This was the beginning of Mylar Records, one of the first independent recording labels in America. Mylar also created his own publishing company, Baby Troid Music. “Folk Wave Music” was released in 1982. Mylar sent copies of the cassette to college radio stations and also sold them at his live performances. Most commercial album distributing was pretty much controlled by major record companies, but Mylar managed to put the album into local record stores. 

“Folk Wave Music” was hailed by many critics as groundbreaking because the quality of the recording nearly matched cassette albums from major record companies. This meant that musical artists could record and market their own material without having to sign with a record label. To be certain, Mylar was not the only artist making his own recordings on cassette tape and selling them, but what made “Folk Wave Music” remarkable was the way Mylar had produced his work. 

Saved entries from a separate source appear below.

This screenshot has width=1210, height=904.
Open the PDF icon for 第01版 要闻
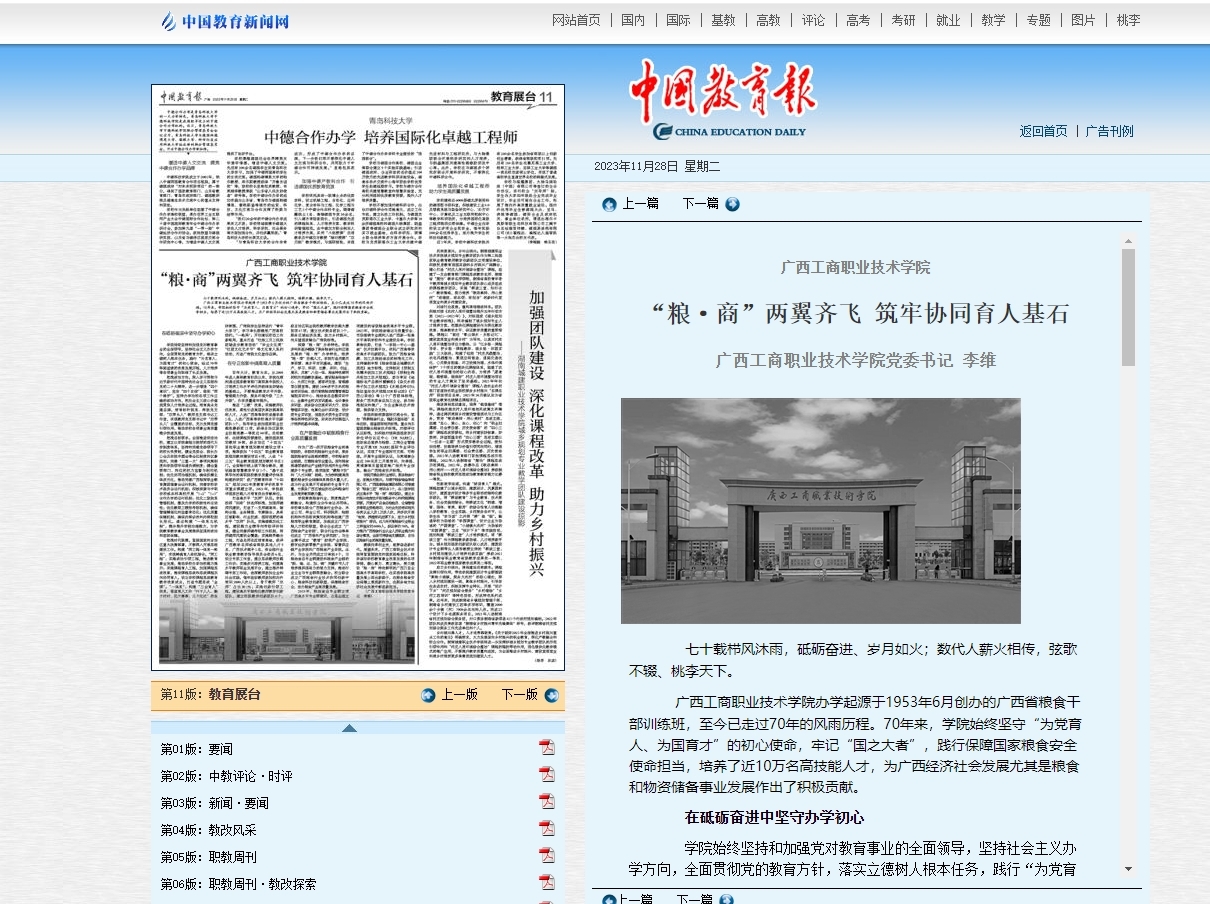point(547,748)
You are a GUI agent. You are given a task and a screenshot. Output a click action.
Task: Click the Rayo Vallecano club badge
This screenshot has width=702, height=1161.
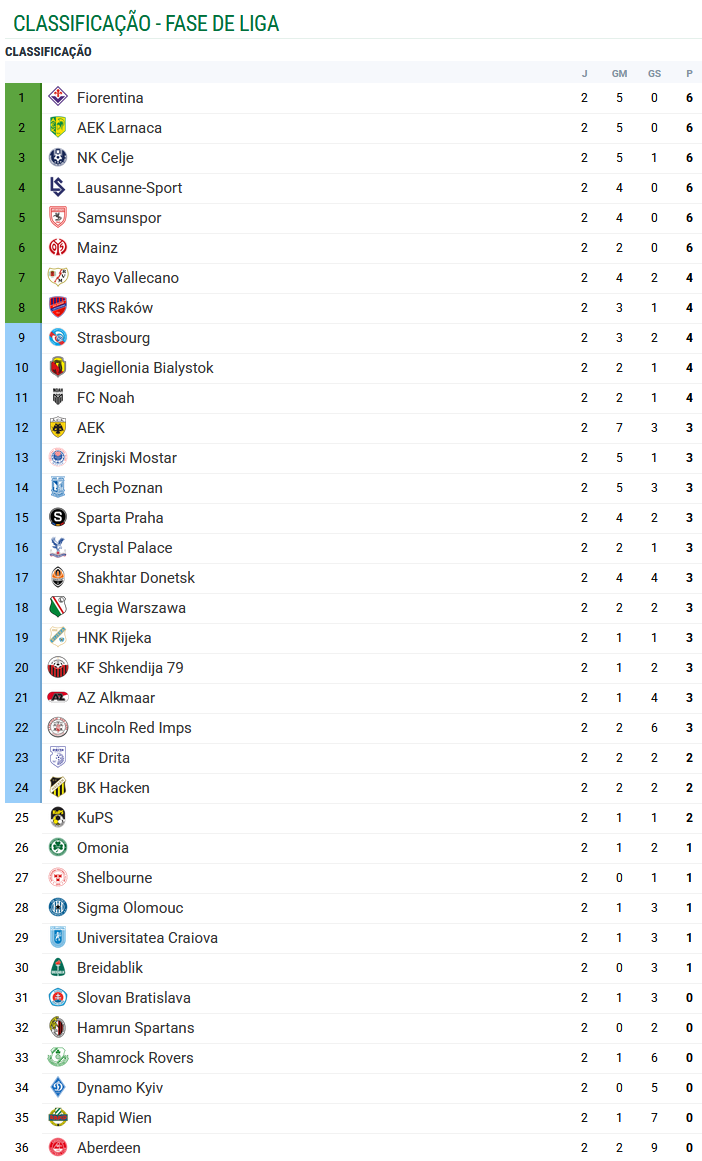(58, 278)
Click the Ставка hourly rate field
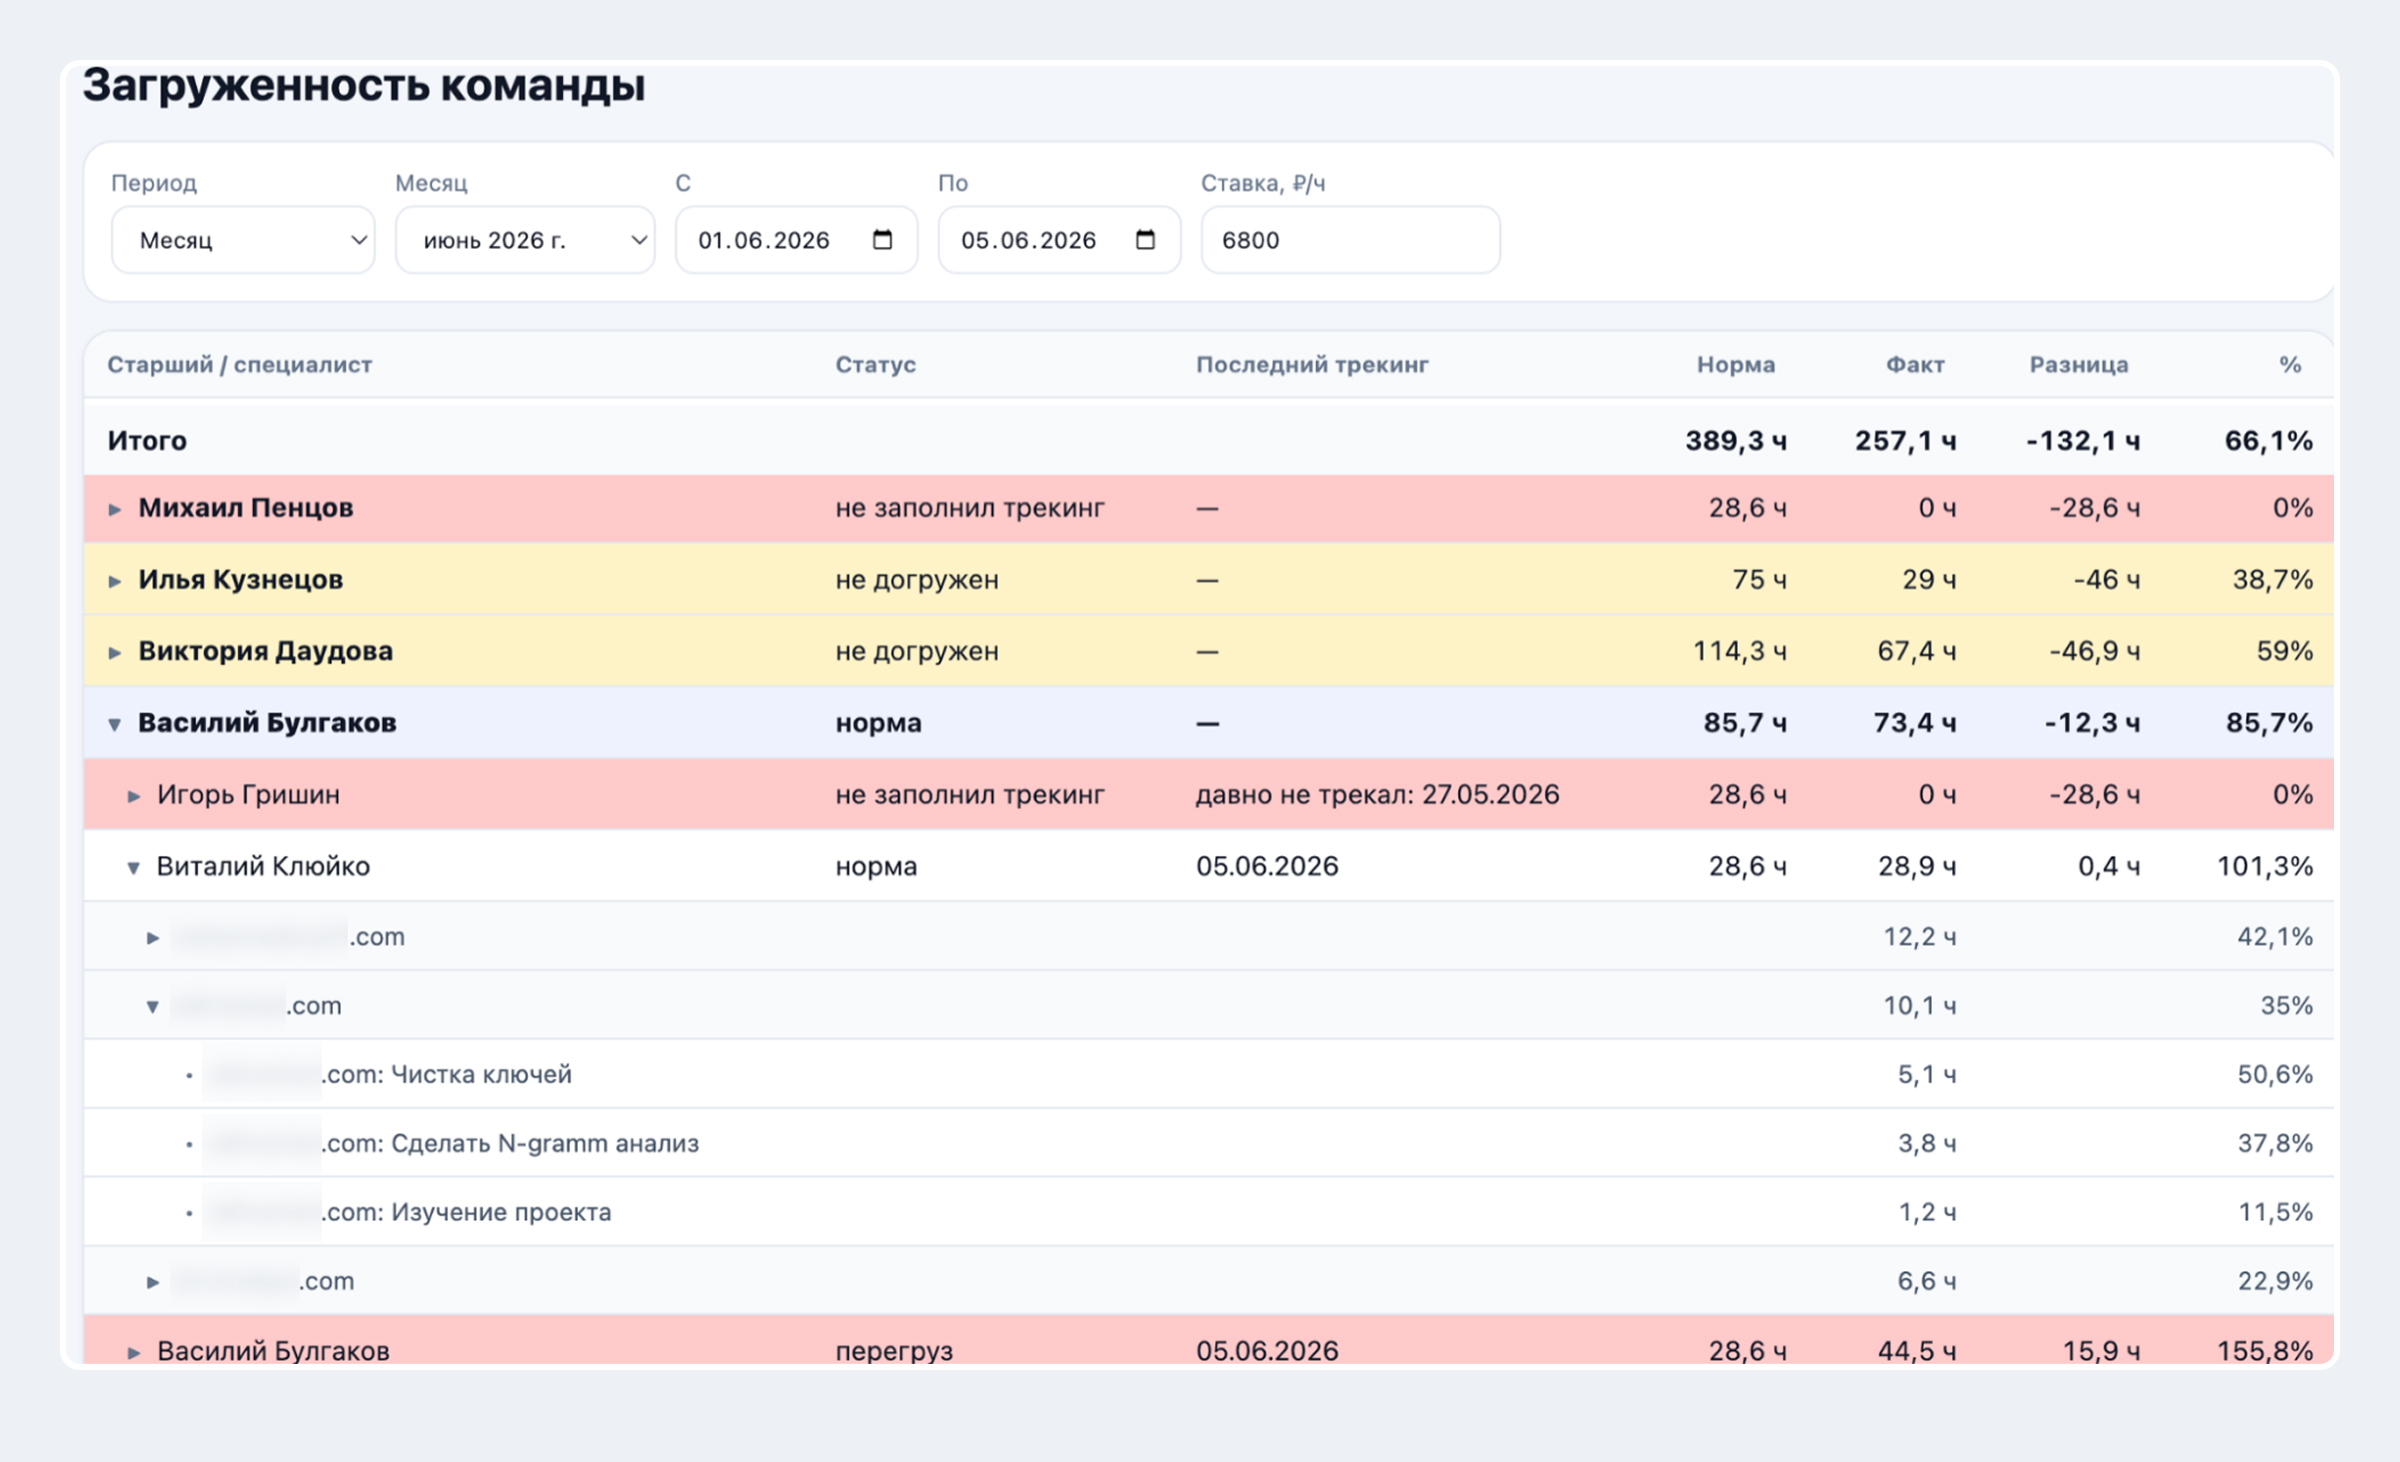This screenshot has width=2400, height=1462. pyautogui.click(x=1350, y=240)
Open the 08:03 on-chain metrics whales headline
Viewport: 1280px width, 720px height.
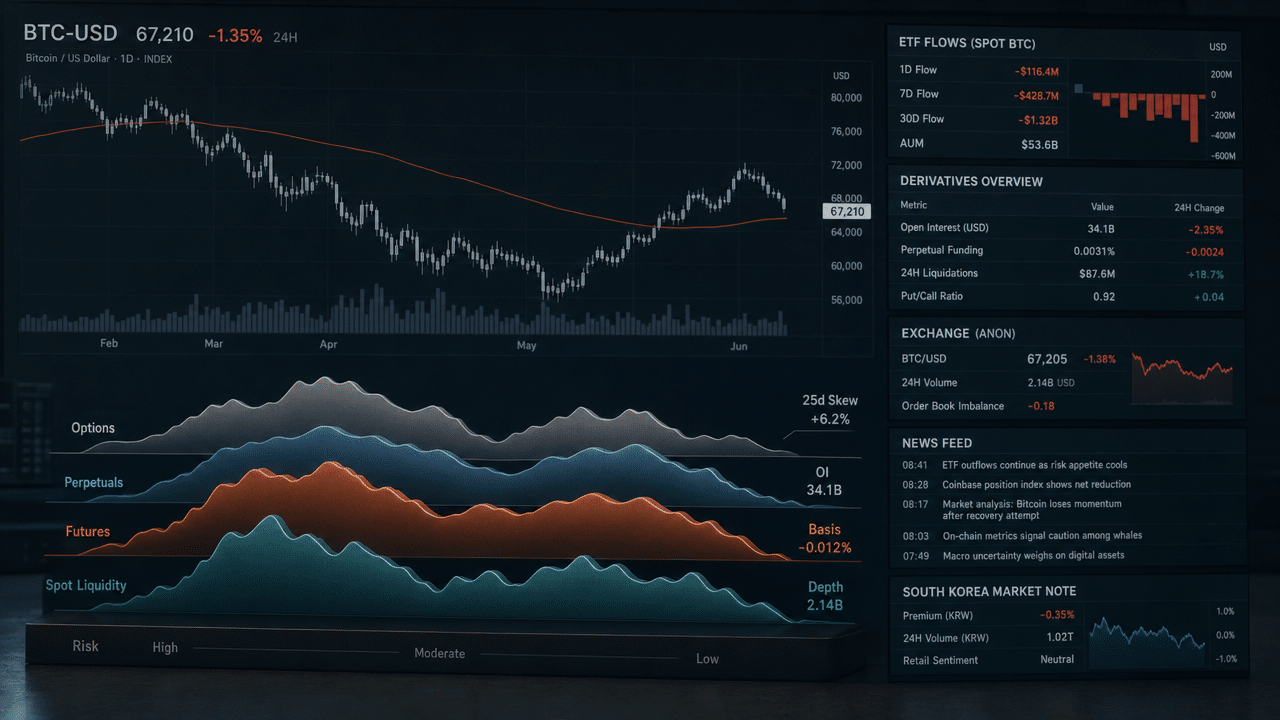coord(1042,536)
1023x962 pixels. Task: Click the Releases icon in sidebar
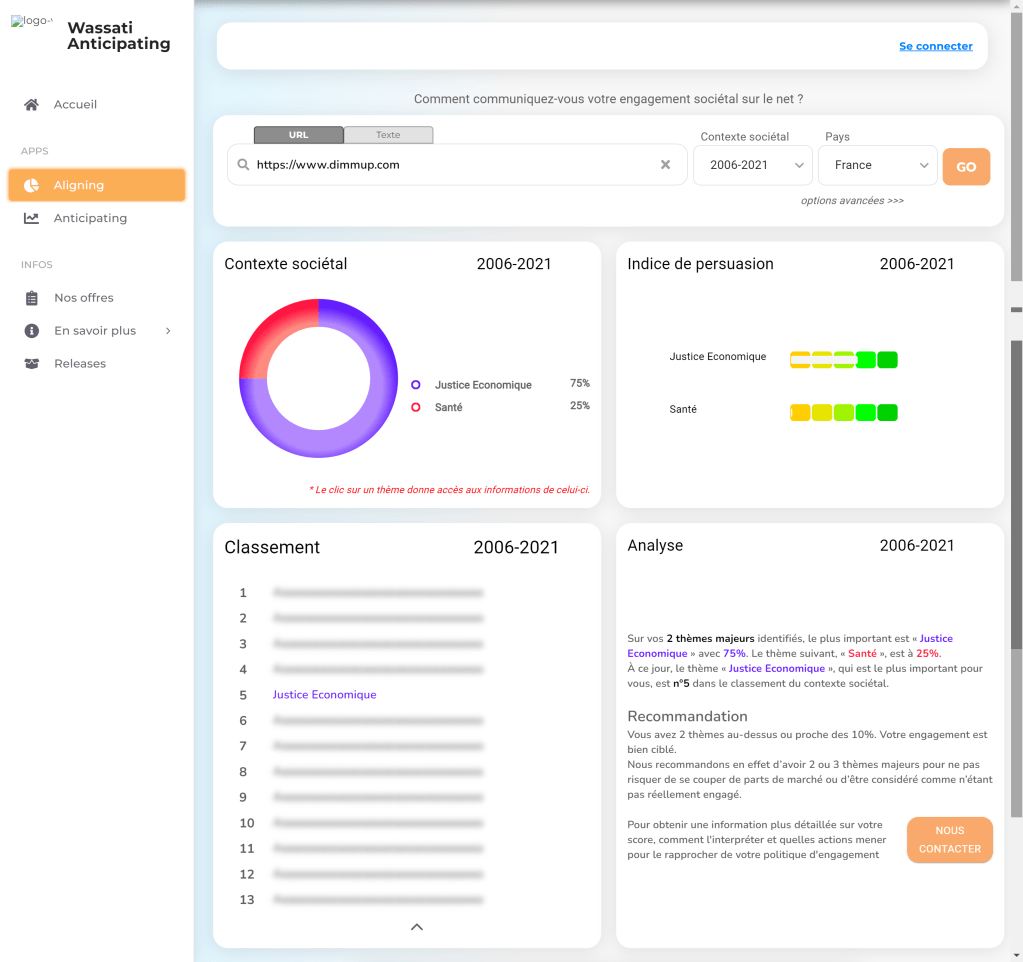[x=31, y=363]
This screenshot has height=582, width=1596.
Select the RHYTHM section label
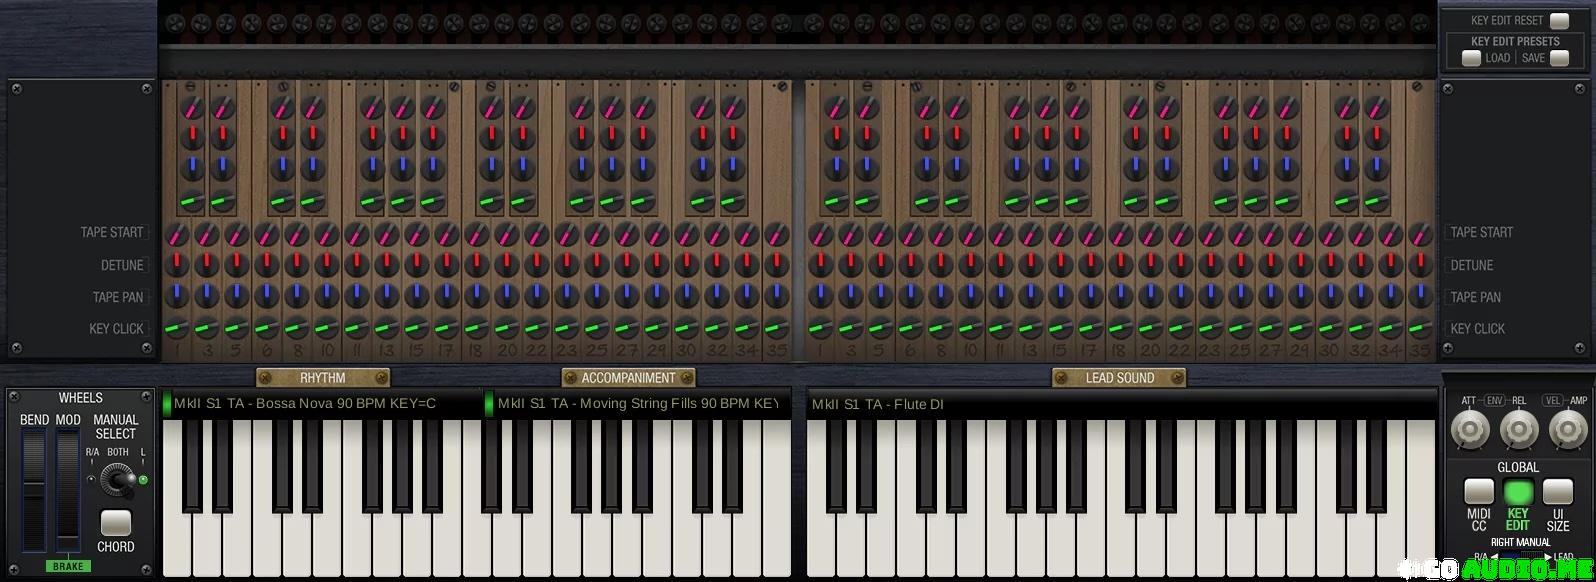[323, 377]
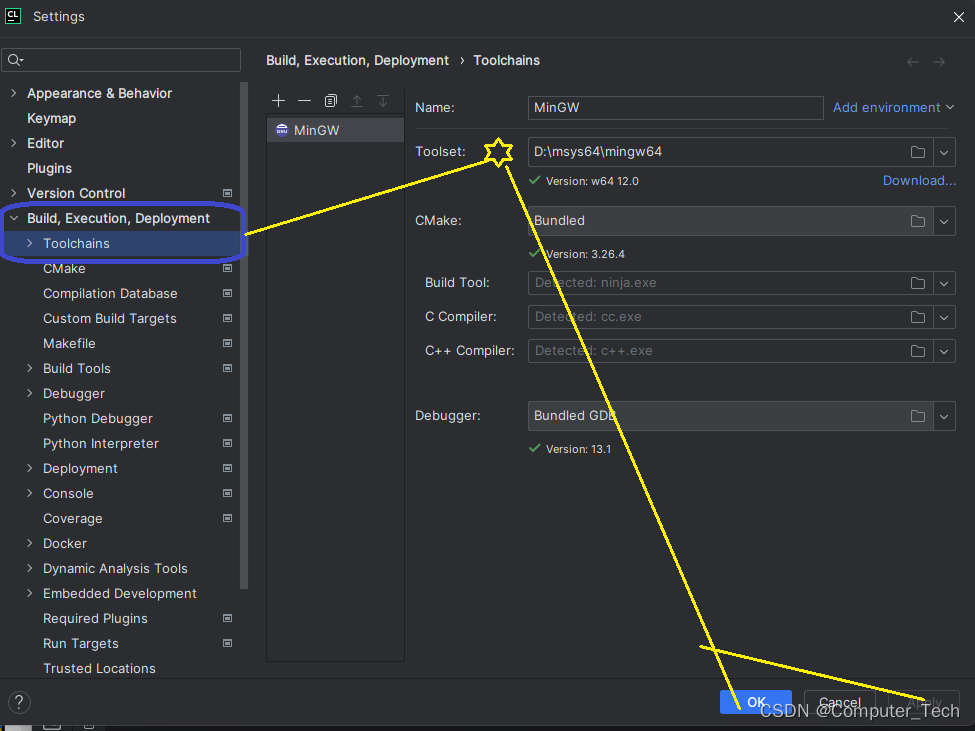Browse for the Build Tool executable

point(917,283)
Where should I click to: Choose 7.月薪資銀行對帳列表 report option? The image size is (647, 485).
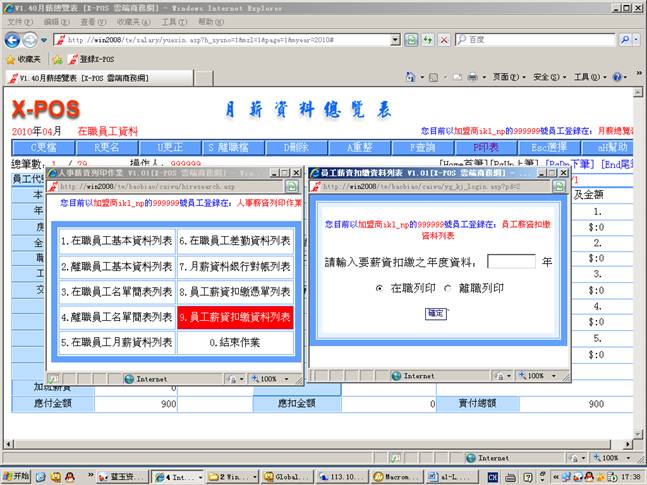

Getting the music to the masses was another story. College radio, while not mainstream, was very popular with younger audiences. Several songs from “Folk Wave Music” received a lot of air play and the tracks “Randy’s Fence” and “On The Radio” were even listed number one on some stations. Unfortunately, there was no mechanism in place to provide independent labels, such as Mylar Records, with the ability to track air play and Mylar never received any radio royalties. The greatest benefit that came from having Mylar’s music aired on radio was an increase to his fan base, which began to build rapidly. Mylar was now packing college campuses, local bars and coffee houses. Other musicians began to seek him out as people wanted more of Mylar and his Folk Wave music. It wasn’t long before other solo artists began to get off their chairs and use an eclectic approach to their performances.

In 1981, Mylar formed a band with jazz guitarist, Glenn Hair. The band, called Nobody, included Paul Williams on bass, Maria Tejes on vocals and assorted drummers. Mylar began to perform his music in a different context and his Folk Wave already began to give way to this new rock band. Nobody, while short lived, provided Mylar the ability to expand his music and have his songs performed in an improvisational manner, similar to the Grateful Dead. Nobody is arguably credited by many as one of the first Jam Bands, outside of the Grateful Dead, which would not become a popular genre until the 1990s and the advent of bands like Phish and Widespread Panic.


Mylar married Judy Carrera in August of 1983. Judy had a daughter, Linda, by a previous marriage. Later in the year, Judy became pregnant, with their son, Lennon. Mylar decided to discontinue touring to be home and help raise his new family. He went to work full time with the State of California, eventually becoming a manager for information technology projects and programs.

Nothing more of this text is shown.